SOURCE DOCUMENT:
▬▬▬▬▬▬

Select Committee on Deregulation and Regulatory Reform Fourth Report

Financial impact

  48. The Department's estimate of the financial impact of the proposal - which varies from that given in the consultation document, as a result of concerns expressed by consultees about the basis on which the original estimate was made - is set out in paragraphs 48-53 and Annex D (Draft Regulatory Impact Assessment) of the explanatory memorandum.[47] As is made clear in the explanatory memorandum, the proposals have been developed on the basis of 'cost neutrality', meaning that none of the parties involved should be financially disadvantaged as a result of the changes proposed to be made.

▬▬▬▬▬▬

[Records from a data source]
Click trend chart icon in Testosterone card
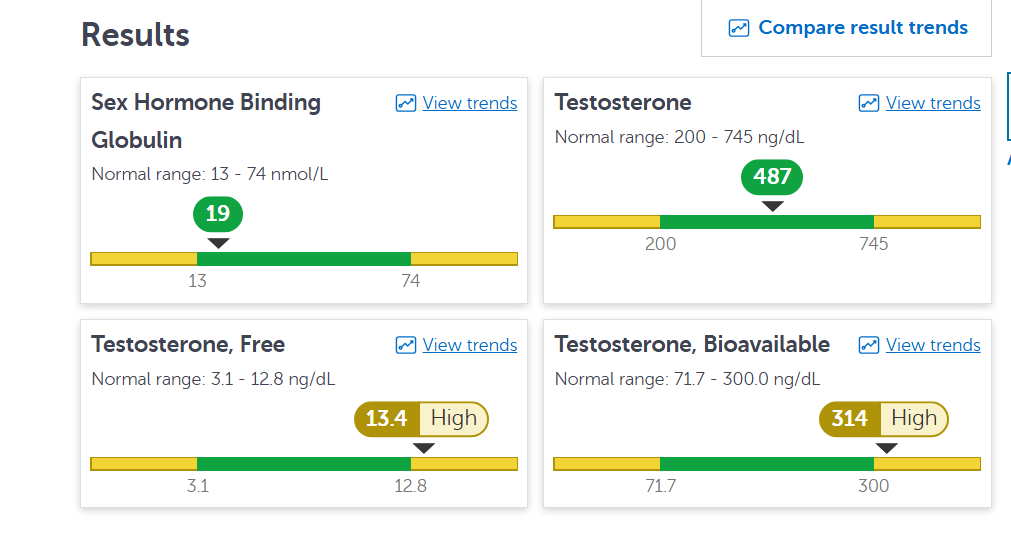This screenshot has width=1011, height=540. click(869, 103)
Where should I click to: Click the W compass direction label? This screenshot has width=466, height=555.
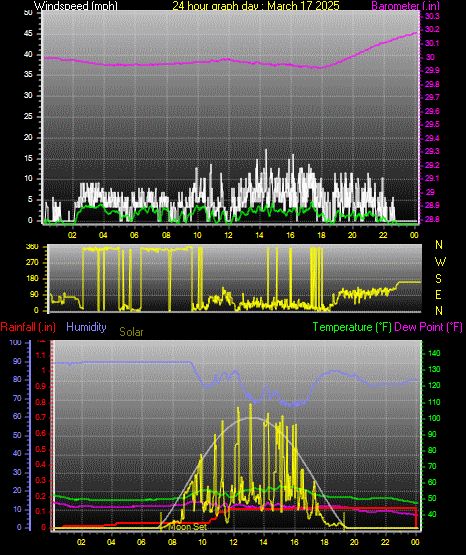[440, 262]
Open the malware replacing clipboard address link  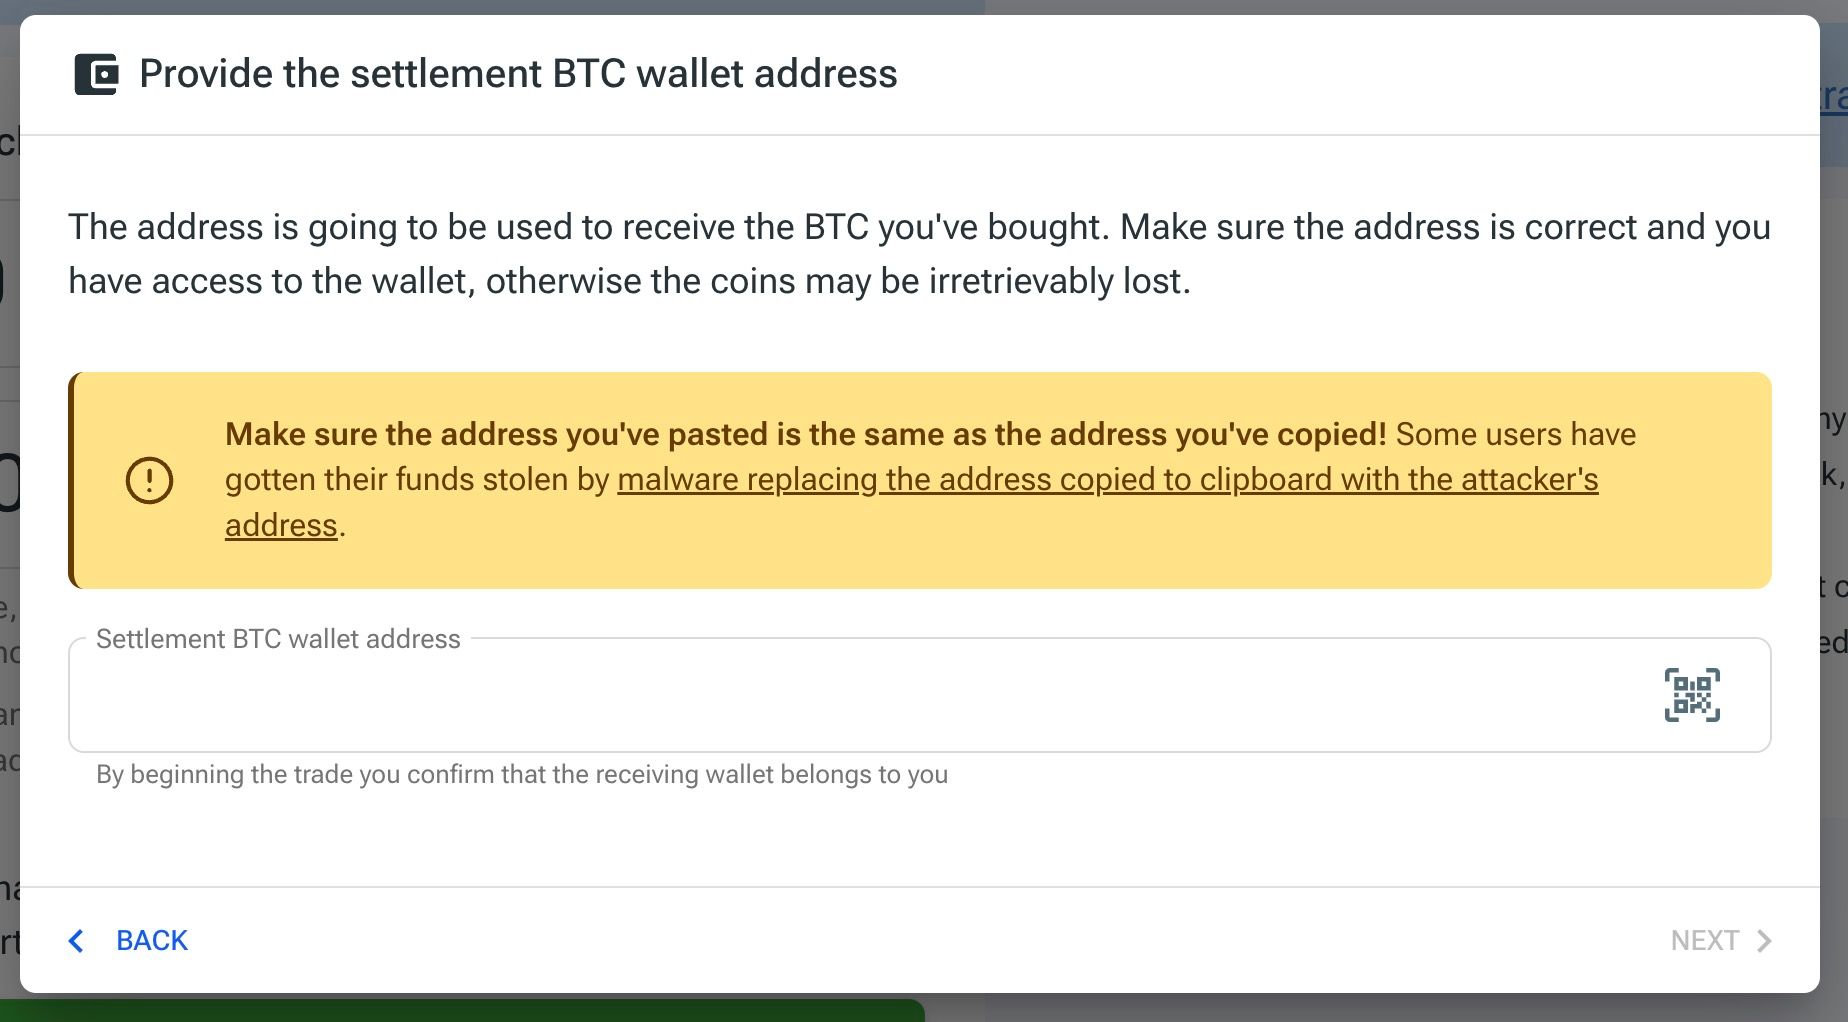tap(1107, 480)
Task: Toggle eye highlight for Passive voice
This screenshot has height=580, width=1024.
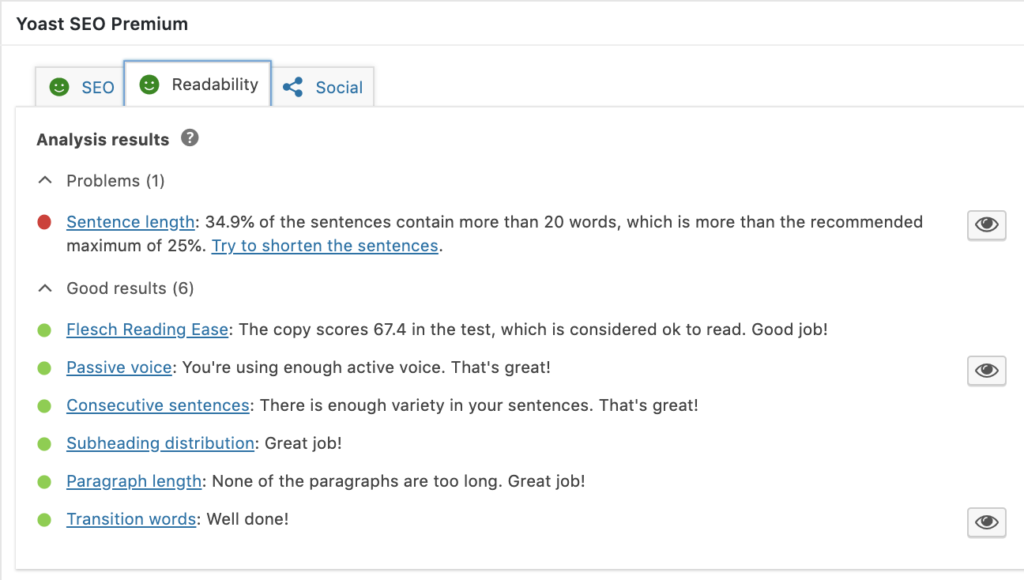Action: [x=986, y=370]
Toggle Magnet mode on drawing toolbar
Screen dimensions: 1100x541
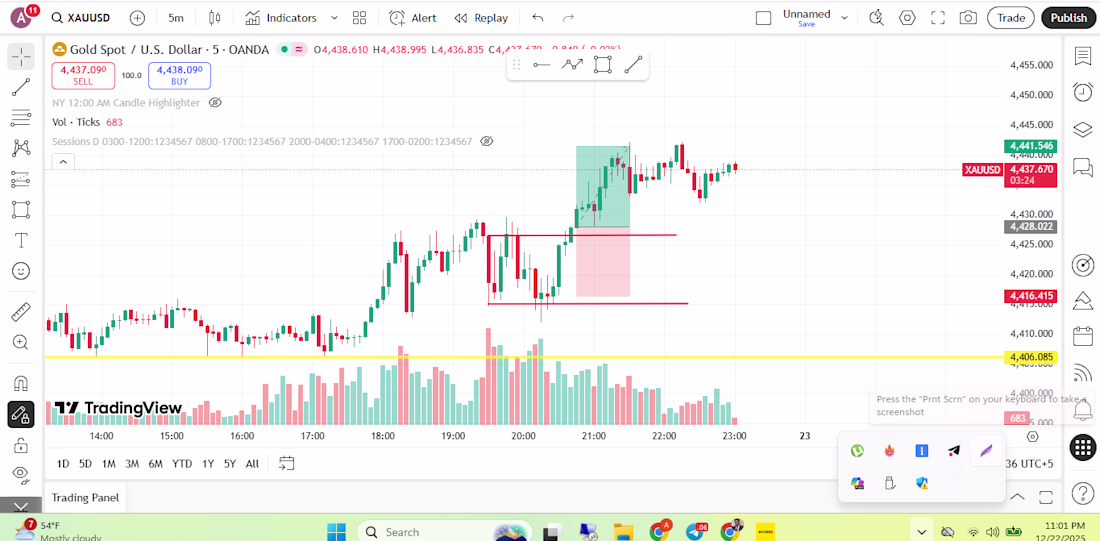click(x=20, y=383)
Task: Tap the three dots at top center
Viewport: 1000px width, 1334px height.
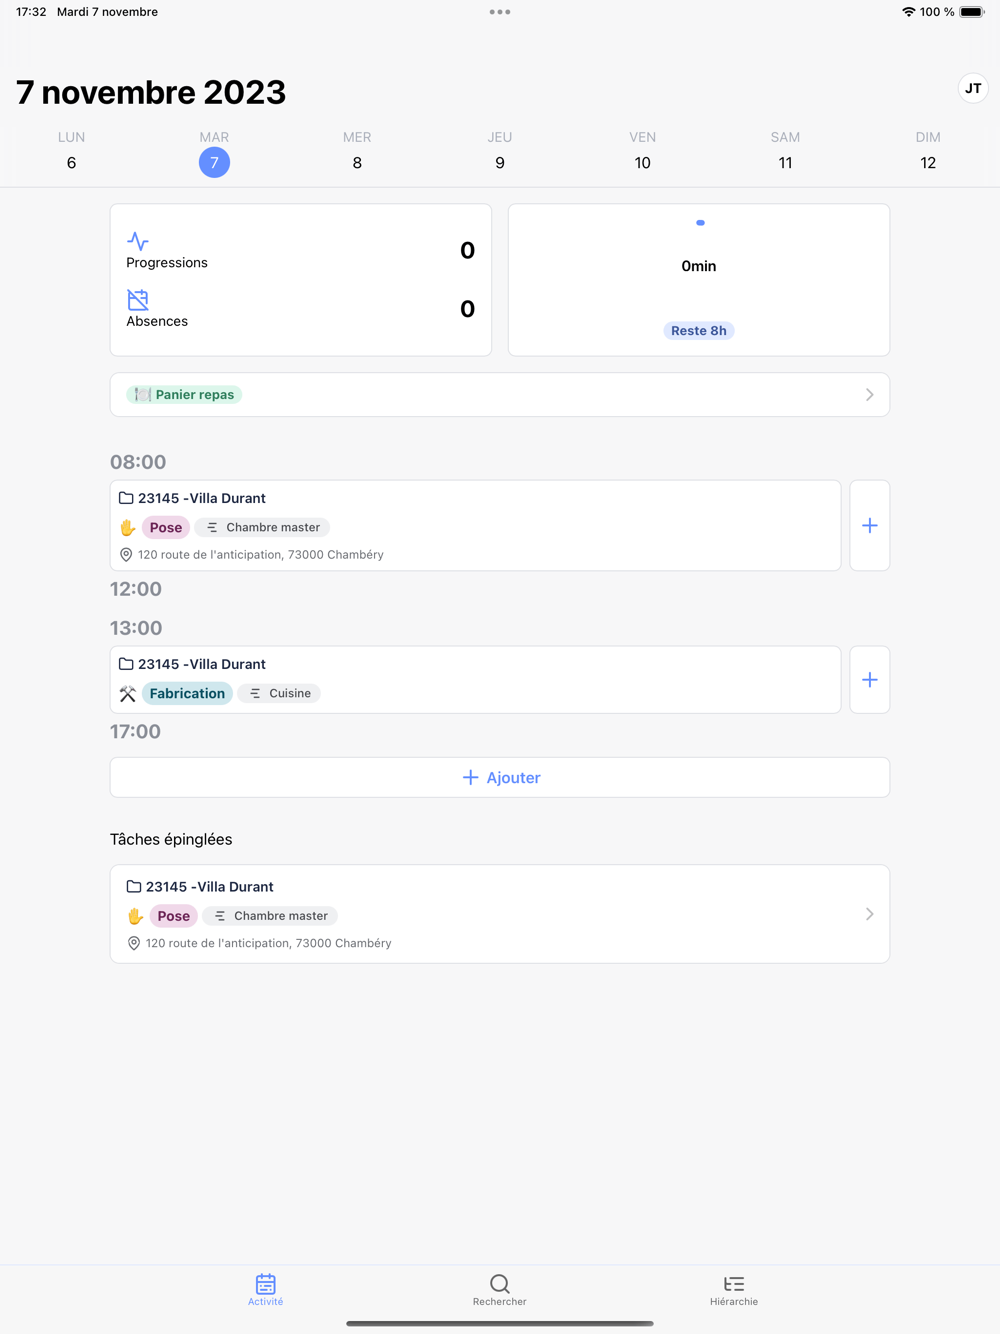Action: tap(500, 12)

▬▬▬▬▬▬

From the committee report on financial impact, return everything from "48. The Department's" down to "to be made.", copied word for word. The rows play no part here.

SOLUTION:
48. The Department's estimate of the financial impact of the proposal - which varies from that given in the consultation document, as a result of concerns expressed by consultees about the basis on which the original estimate was made - is set out in paragraphs 48-53 and Annex D (Draft Regulatory Impact Assessment) of the explanatory memorandum.[47] As is made clear in the explanatory memorandum, the proposals have been developed on the basis of 'cost neutrality', meaning that none of the parties involved should be financially disadvantaged as a result of the changes proposed to be made.